Schultz9927t wrote:The Shure SE-215cl’s are rated an impedance of 17 ohms thus leading me to think that amplification is not need to drive them.
I have no idea why you're led to think that... but you're completely wrong! A headphone amplifier is most definitely required.
The specs for the HP2 are a little odd...
They quote a max input level of +4dBV which is only +6dBu... although the input actually limits at +5dBu (see below), so getting the gain structuring right from your console will be important as it will be very easy to overload the amp inputs if you're not careful.
Oddly... having defined the max input level in terms of dBV, Presonsus bizarrely choose to describe the input limit level in terms of dBm. However, dBm is only a relevant term in this context if the input impedance is 600 Ohms, but it's actually 15kOhms... so someone has got themselves in quite a muddle somewhere.
Moving on, the output power is quoted as 50mW per channel with a 20 Ohm load, and that's fine as your Shures are close to that at 17 Ohms -- which is also comfortably above the 12 Ohm minimum impedance* for the amp. So there's no impedance issue to worry about.... *except that I see in the user manual they state the minimum impedance is 16 Ohms and it is possible that the Shures dip below that at some frequencies.
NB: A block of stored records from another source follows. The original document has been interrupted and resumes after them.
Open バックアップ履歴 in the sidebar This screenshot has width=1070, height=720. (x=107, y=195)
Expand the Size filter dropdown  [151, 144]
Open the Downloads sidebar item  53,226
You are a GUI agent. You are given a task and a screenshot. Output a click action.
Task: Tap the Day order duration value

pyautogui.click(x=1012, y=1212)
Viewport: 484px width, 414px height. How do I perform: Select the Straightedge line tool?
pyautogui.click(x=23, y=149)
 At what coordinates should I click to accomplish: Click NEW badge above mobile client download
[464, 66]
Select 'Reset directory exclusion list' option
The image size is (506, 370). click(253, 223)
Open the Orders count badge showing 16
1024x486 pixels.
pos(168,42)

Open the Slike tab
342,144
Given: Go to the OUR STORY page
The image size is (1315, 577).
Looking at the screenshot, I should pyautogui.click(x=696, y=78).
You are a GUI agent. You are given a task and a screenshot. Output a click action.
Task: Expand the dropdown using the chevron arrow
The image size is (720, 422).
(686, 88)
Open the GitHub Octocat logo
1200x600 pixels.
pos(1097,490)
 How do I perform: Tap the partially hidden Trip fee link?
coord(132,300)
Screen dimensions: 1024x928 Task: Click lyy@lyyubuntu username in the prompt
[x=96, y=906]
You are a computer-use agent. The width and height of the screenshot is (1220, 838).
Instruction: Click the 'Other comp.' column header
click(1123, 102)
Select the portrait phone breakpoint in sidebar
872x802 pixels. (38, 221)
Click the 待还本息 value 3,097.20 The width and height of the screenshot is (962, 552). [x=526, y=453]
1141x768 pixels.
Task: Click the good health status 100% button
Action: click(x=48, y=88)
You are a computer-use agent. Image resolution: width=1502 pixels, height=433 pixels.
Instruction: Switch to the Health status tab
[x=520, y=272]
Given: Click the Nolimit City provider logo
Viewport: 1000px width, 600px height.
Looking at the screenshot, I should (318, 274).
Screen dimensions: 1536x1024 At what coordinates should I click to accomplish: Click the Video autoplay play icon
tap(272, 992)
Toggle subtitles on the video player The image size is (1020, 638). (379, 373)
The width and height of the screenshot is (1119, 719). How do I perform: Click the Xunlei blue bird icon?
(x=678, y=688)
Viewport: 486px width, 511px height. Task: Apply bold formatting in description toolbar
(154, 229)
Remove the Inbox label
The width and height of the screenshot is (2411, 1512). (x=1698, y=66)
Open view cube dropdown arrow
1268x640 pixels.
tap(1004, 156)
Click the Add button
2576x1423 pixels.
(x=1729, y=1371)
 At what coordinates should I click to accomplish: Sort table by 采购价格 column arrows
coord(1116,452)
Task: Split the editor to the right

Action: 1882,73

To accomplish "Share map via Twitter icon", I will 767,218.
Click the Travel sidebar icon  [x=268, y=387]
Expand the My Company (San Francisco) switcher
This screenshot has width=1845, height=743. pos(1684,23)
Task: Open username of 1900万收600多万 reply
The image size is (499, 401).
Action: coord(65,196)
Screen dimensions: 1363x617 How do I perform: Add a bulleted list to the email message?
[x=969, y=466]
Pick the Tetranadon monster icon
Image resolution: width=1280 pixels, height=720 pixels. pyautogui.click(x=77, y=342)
I'd be surprised if that is the cause of any problems, though.
The sensitivity of the Shure SE-215CL is pretty high at 107dB/mW, which means with the HP2 amp running flat out you should be able to generate around 123dB SPL into the performers' ears which ought to be more than loud enough... That is the notional threshold of pain, after all!
So I suspect any distortion you're getting is most probably due to over-driving the headphone amp inputs, rather than mismatching between earphone and amp.
If users are complaining that it's not going loud enough, check their earpieces for wax blockages and that they're fitting the earpieces correctly.